--- Start ---
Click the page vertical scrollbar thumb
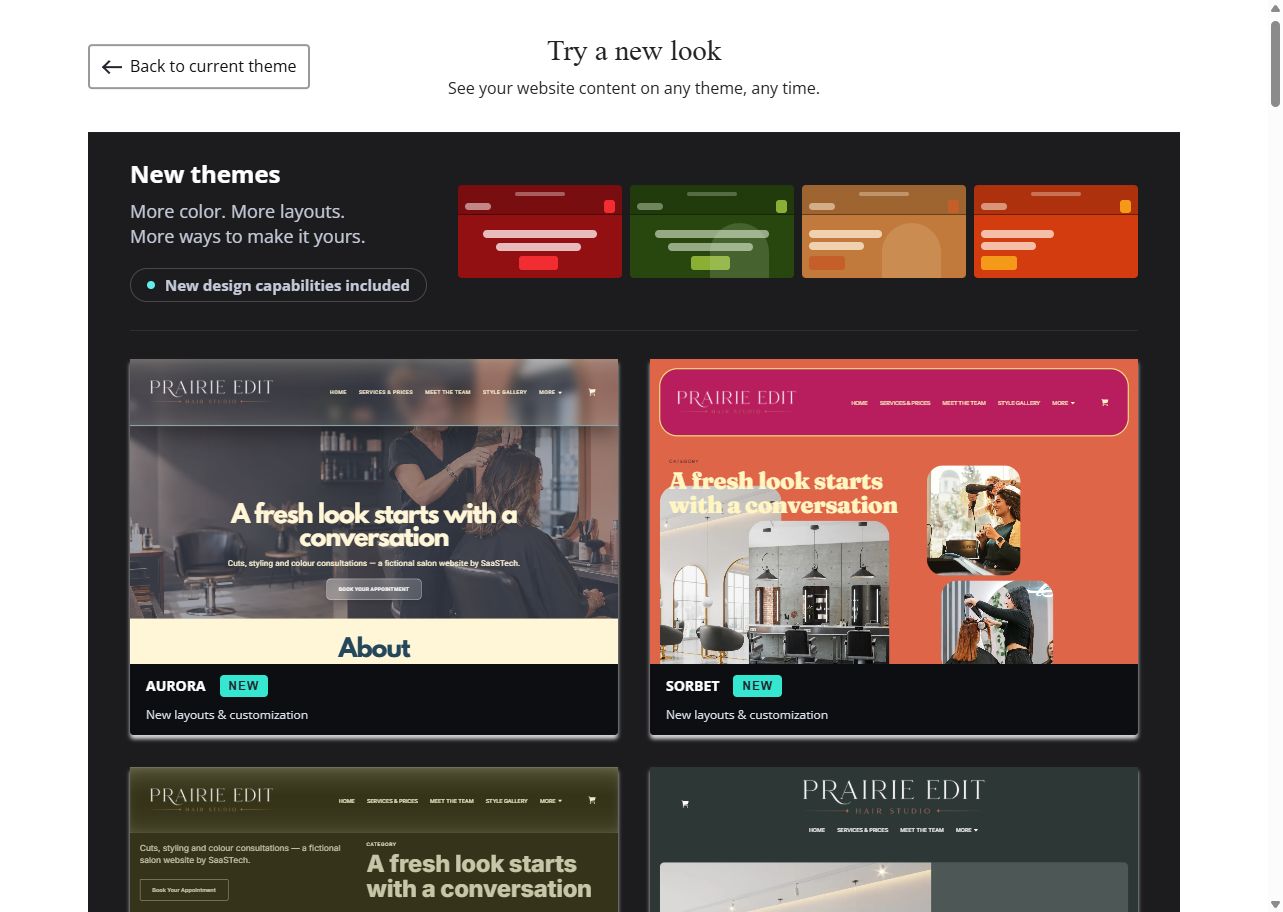This screenshot has width=1283, height=912. pos(1276,62)
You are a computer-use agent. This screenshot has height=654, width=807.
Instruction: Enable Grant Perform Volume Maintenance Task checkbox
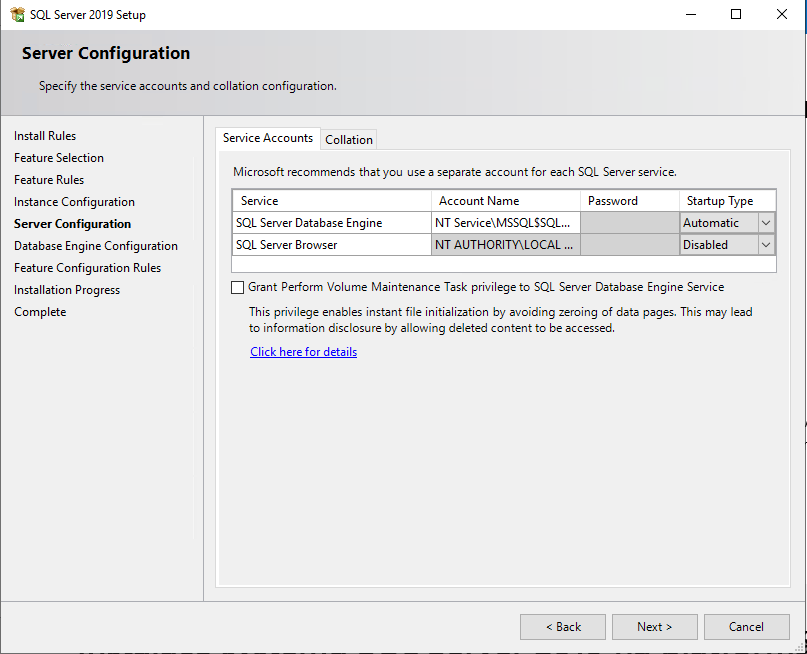(x=237, y=287)
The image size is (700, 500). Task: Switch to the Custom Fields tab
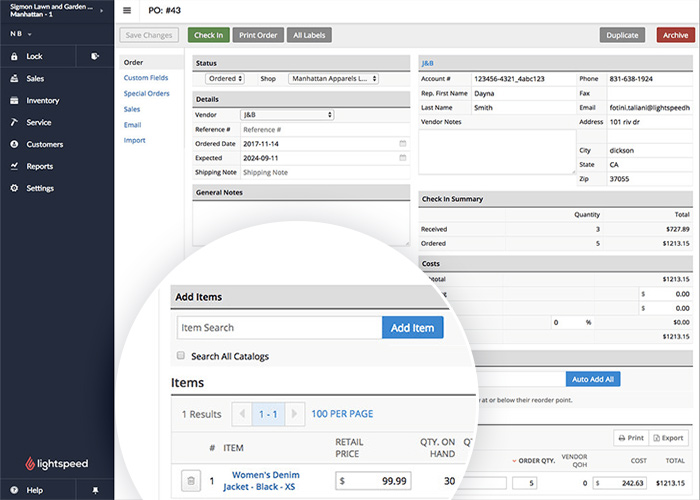point(146,78)
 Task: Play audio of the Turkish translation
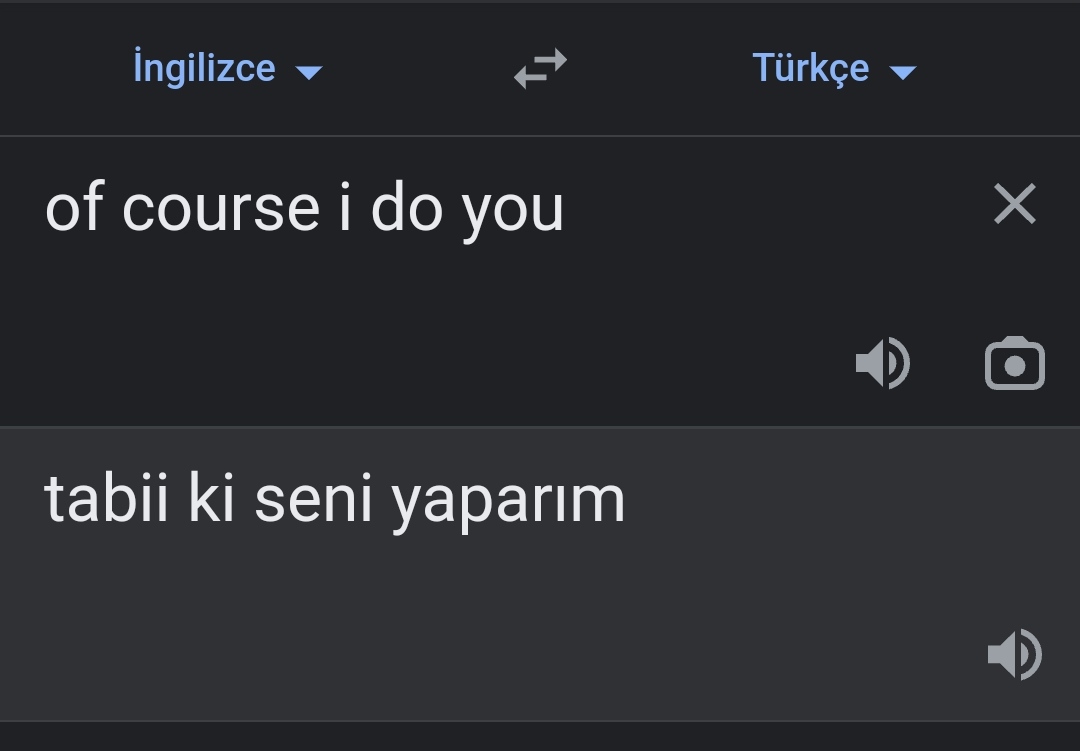[1014, 655]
--- End ---
■ SET PROBLEM
Show every line of the material that contains the string "Task". Capitalization counts.

■ FINAL RESULT
Instruction: Enable Grant Perform Volume Maintenance Task checkbox
The image size is (700, 500). Task: Switch to the Custom Fields tab
 Task: Play audio of the Turkish translation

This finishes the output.